Liam Miller played GAA at club level in Cork and was a lifelong fan of Cork GAA. The GAA found itself under pressure to explain the decision given that a core element of its receipt of €30 million in taxpayer support for the new Cork stadium was that it be available for wider community use.
Cork publican and sports fan, Con Dennehy, said if there wasn't a compromise agreed over the Liam Miller match then the contracts involved should be "dusted down and looked at."
GAA star and pundit, Joe Brolly, urged the association to adopt "a face-saving solution."
"The GAA has the legal power to sanction the use of Páirc Uí Chaoimh. Even if they didn't, no one would mind. This is a good thing all around. Rule 5.1 (a) allows GAA pitches to be used for 'purposes not in conflict with the aims and objects of the association. So, the Liam Miller game could easily be sanctioned. In any event, the penalty for a breach is discretionary R5.1(b) so a blind eye should be turned."
In its statement last week, the GAA insisted the decision was not within Cork County Board's remit - and the stadium could only be provided for such a match via a decision of Central Council which is not due to meet until next February.
"The GAA is prohibited in rule from hosting games other than those under the control of the Association in its stadia and grounds," the GAA explained.
"The Cork County Committee and Central Council have no discretion in this matter.
"Only a change at Annual Congress can alter this situation. Congress takes place in February each year.

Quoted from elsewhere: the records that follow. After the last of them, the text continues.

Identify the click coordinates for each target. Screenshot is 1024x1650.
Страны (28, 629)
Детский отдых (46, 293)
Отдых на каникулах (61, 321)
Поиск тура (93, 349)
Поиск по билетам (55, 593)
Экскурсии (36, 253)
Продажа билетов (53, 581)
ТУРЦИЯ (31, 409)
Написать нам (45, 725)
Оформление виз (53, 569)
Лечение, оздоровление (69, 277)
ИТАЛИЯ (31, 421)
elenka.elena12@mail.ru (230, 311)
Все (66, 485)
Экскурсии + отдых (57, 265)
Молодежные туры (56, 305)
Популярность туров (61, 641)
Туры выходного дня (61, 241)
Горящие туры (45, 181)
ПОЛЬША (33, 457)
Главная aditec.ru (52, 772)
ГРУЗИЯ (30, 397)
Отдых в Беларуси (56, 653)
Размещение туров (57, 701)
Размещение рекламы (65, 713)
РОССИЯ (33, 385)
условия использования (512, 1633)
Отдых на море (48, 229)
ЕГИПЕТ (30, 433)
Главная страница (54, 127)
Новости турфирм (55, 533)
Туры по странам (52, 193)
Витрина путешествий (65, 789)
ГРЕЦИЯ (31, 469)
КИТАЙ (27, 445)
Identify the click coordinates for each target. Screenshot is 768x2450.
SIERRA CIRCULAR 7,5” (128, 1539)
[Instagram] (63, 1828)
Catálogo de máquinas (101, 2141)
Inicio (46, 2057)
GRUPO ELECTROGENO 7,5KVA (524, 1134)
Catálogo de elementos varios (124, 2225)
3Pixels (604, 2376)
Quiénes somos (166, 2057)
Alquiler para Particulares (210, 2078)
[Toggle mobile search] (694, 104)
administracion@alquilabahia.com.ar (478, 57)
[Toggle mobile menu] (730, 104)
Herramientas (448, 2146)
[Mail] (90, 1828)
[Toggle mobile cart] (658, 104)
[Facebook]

"The GAA has sought legal advice around funding received towards the redevelopment of Páirc Uí Chaoimh and believes it is compliant with the terms and conditions laid down in September 2016.
"The association re-affirms its offer to provide hospitality facilities at the venue free gratis to assist fundraising efforts around the Liam Miller tribute match and wish the event organisers every success in their endeavours."